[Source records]
__________________________________________________

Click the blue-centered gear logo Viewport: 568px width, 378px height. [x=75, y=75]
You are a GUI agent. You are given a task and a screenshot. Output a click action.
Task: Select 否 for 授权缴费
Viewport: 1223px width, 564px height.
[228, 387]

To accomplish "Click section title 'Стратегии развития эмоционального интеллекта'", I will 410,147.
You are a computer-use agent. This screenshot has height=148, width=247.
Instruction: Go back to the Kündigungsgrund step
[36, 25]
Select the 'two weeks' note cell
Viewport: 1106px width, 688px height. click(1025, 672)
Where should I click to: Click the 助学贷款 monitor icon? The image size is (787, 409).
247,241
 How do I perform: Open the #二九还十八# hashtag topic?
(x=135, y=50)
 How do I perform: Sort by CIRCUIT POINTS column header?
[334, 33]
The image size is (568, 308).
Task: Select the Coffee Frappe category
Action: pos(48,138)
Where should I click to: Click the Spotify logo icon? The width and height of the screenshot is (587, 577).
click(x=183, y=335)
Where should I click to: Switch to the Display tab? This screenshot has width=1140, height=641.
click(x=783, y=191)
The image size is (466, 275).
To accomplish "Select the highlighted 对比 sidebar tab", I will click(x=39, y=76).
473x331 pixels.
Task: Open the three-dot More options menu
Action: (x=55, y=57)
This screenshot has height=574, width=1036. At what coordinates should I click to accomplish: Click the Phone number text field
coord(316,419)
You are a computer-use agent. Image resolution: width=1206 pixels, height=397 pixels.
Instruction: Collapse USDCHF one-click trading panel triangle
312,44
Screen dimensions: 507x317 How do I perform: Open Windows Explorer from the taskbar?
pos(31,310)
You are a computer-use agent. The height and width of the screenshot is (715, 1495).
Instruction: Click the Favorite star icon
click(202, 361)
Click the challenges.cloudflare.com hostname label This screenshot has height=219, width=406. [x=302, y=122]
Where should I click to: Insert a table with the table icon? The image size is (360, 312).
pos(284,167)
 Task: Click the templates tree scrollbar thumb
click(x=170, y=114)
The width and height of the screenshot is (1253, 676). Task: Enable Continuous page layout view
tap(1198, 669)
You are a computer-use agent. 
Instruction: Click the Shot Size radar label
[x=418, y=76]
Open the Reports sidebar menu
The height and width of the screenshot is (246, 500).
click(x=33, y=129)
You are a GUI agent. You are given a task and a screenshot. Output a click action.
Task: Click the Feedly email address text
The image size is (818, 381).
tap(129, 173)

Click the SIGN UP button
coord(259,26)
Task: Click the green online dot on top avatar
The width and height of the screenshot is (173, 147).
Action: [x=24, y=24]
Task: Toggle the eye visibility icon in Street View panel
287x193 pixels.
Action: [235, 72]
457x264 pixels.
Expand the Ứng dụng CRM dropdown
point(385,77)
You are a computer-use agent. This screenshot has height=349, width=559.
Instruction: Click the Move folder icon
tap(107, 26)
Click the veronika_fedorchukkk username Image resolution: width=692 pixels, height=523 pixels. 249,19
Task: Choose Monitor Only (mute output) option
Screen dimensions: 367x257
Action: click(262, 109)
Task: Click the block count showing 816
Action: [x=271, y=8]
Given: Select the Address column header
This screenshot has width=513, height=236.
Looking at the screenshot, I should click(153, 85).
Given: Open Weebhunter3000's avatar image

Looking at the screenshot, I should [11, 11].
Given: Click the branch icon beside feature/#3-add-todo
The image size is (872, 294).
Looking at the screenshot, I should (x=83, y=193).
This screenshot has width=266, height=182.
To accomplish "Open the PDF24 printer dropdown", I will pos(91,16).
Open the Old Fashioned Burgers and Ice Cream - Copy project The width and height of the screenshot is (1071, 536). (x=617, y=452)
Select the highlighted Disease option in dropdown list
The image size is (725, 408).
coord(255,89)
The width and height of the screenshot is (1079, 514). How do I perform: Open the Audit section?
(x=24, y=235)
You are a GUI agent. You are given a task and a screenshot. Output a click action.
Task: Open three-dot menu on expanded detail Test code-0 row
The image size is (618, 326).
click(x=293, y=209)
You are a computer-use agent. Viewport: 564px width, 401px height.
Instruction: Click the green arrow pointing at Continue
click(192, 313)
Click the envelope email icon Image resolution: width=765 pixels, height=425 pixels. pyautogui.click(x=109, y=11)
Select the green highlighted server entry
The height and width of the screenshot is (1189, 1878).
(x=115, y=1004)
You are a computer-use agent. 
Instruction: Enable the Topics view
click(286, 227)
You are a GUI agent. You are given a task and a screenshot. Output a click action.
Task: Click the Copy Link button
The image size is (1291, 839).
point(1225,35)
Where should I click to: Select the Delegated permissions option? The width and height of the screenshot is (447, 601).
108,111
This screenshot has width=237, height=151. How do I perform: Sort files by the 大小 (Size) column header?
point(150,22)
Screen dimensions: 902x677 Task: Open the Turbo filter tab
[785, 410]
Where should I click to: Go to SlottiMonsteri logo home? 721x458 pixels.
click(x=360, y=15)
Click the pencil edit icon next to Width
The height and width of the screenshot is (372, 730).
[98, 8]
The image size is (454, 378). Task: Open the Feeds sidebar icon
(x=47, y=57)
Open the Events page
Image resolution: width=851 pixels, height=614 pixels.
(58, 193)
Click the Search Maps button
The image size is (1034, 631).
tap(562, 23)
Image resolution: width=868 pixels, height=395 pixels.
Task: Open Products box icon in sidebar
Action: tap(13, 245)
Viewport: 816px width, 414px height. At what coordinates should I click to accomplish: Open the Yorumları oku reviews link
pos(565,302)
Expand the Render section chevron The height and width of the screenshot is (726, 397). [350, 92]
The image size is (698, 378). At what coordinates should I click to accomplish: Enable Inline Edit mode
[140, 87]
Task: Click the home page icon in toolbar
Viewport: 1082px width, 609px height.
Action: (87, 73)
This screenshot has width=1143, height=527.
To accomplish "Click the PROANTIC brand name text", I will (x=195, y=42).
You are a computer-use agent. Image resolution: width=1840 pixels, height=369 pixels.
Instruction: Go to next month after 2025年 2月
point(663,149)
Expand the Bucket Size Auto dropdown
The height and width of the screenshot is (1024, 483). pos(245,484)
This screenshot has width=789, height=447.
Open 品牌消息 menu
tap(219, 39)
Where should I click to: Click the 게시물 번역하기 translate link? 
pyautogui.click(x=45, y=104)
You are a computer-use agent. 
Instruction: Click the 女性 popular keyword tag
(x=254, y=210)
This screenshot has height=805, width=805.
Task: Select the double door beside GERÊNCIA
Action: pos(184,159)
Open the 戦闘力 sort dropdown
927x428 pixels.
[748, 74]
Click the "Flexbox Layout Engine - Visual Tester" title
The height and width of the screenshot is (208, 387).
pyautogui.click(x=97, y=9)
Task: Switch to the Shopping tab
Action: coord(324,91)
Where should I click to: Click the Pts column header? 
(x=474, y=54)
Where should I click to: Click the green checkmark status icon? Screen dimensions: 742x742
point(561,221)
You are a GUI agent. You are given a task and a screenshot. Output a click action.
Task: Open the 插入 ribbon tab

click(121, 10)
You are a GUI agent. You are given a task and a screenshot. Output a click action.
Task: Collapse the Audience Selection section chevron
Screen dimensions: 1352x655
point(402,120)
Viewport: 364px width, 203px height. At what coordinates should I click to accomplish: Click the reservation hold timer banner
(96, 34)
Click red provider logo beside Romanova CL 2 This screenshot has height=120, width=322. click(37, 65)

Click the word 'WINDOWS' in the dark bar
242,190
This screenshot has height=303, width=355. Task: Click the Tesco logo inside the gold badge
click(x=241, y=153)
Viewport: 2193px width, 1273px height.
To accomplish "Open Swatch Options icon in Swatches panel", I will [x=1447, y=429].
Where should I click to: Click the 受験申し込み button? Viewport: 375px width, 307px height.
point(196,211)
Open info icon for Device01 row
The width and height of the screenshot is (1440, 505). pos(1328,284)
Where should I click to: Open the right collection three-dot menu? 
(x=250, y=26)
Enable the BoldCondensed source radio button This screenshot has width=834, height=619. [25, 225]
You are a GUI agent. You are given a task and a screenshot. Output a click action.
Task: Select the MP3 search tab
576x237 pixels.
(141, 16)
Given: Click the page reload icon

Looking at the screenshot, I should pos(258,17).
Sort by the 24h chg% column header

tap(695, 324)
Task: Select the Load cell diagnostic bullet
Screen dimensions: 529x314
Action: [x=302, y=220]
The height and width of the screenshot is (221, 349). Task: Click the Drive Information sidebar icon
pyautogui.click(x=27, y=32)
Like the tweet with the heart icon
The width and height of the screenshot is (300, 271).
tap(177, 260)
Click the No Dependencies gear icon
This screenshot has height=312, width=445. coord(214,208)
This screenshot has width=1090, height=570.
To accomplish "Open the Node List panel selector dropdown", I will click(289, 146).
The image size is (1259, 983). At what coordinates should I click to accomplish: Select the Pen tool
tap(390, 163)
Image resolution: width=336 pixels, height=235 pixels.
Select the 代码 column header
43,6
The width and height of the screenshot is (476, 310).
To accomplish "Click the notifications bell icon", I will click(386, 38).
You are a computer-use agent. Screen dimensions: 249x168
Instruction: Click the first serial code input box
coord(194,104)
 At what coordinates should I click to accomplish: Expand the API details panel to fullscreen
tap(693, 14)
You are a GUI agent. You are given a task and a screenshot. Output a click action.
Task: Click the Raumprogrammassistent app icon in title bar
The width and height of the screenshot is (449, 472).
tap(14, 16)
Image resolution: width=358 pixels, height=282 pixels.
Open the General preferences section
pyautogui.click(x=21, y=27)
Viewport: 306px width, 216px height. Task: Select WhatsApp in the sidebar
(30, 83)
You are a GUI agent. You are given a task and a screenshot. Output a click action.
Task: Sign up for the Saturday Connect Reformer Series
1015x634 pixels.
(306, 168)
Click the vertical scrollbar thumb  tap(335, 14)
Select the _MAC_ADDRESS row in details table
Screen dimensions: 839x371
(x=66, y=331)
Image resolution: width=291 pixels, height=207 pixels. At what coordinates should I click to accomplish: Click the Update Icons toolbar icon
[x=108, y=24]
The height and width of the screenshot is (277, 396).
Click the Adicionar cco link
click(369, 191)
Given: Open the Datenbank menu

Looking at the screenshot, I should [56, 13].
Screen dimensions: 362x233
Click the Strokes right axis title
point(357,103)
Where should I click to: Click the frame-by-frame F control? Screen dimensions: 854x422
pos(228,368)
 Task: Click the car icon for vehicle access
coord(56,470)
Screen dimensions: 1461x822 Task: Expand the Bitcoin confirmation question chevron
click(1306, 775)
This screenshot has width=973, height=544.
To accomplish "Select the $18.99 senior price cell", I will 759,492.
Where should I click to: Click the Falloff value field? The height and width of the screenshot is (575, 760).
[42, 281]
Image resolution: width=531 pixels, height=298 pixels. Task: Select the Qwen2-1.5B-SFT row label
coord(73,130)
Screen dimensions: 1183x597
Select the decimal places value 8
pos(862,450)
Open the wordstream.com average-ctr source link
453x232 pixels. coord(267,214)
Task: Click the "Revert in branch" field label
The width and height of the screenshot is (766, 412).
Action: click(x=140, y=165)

__________________________________________________

What is being asked
Wherever the word "branch" occurs in the data above, copy the line it sits in.

Answer to the exercise
Given: Click the branch icon beside feature/#3-add-todo
Task: Click the "Revert in branch" field label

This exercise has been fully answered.